L'inspiration : les lieux....

par Jean-Michel LECOCQ, mardi 31 janvier 2012, 13:13 · 

Il y a des lieux qui contiennent une puissance évocatrice plus forte que d'autres. Dans mes romans, je décris généralement des lieux dans lesquels je me suis rendu et qui m'ont marqué. Ce fut le cas d'Orta, près du lac du même nom, en Lombardie, dans la région du lac Majeur. Je suis arrivé dans cette ville, suspendue à flanc de colline, un soir de la fin octobre 2008. Il faisait nuit et la pluie tombait sans discontinuer. J'ai descendu les petites rues en pente qui conduisaient vers la lac. L'église était ouverte aux quatre vents et son portail béant donnait sur une place dont les pavés mouillés luisaient sous la lumière blafarde de quelques réverbères. De ce qui ressemblait davantage à l'antre du Diable qu'à une église, émanait quelque chose d'inquiétant que renvoyaient aussi les façades des palais vides, tout autour de la place.
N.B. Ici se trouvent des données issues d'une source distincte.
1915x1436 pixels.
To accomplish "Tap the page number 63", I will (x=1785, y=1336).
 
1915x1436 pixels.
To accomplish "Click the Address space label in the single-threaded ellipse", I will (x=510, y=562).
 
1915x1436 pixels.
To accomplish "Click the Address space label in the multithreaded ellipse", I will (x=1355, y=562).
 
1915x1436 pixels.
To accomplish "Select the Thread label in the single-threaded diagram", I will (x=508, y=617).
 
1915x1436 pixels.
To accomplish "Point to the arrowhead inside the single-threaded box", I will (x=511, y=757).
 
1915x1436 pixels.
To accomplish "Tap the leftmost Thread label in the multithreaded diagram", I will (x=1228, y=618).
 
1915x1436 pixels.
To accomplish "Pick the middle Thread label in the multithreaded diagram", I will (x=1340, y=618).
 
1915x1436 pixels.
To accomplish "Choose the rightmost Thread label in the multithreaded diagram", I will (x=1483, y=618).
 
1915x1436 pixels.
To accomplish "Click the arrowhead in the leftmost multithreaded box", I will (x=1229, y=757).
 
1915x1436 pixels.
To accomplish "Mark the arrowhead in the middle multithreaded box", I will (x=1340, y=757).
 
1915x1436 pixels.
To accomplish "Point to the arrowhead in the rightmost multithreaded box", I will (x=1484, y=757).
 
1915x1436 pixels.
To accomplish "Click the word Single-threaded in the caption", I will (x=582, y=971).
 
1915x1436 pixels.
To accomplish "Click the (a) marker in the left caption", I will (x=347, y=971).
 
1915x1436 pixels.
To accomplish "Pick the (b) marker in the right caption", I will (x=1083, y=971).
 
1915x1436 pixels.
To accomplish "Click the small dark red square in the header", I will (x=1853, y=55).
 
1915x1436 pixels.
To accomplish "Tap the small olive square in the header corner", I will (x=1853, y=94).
Seule la vitrine d'une petite pharmacie encore ouverte à cette heure tardive maintenait un semblant de vie dans ce paysage lugubre. Je me suis dit que c'était là qu'André Lafontaine, le policier canadien, trouverait l'une des clefs du secret des Toscans, mon premier roman. J'ai essayé de restituer dans un chapitre l'atmosphère oppressante de cet endroit si singulier qui avait frappé mon imagination. Ce sera également le cas de l'île de Mull où se déroulera un chapitre de mon cinquième roman, en cours de finition. Sur cette île du nord de l' Ecosse, battue par la pluie et par les vents, surmontée par sa forteresse dont le seul nom " Blackness " est évocateur, se dénouera une partie de l'intrigue qui aura commencé, cinq ans plus tôt, par une série de meurtres commis dans les Cévennes. C'est aussi une sensation puissante au plan esthétique qui m'a conduit à faire du théâtre d'Ermoupoli, sur l'île grecque de Syros, le cadre d'un épisode du Christ jaune. J'y intègre, de façon fidèle, une scène que j'ai vécue au cours de l'été 2009, dans ce théâtre qui est la réplique presque parfaite de la Scala de Milan. En découvrant ce lieu magique où un violoniste et une pianiste répétaient un concerto de Tchaïkovsky, j'ai su que c'était le lieu idéal pour la rencontre à l'occasion de laquelle François Lemel confie au tranporteur véreux la toile dérobée la veille au musée de la ville. En fait, les lieux sont des acteurs à part entière de la narration dont la puissance d'évocation est aussi importante pour le récit que la caractérisation des personnages.

Paysage de l'île de Mull, dans les Hébrides.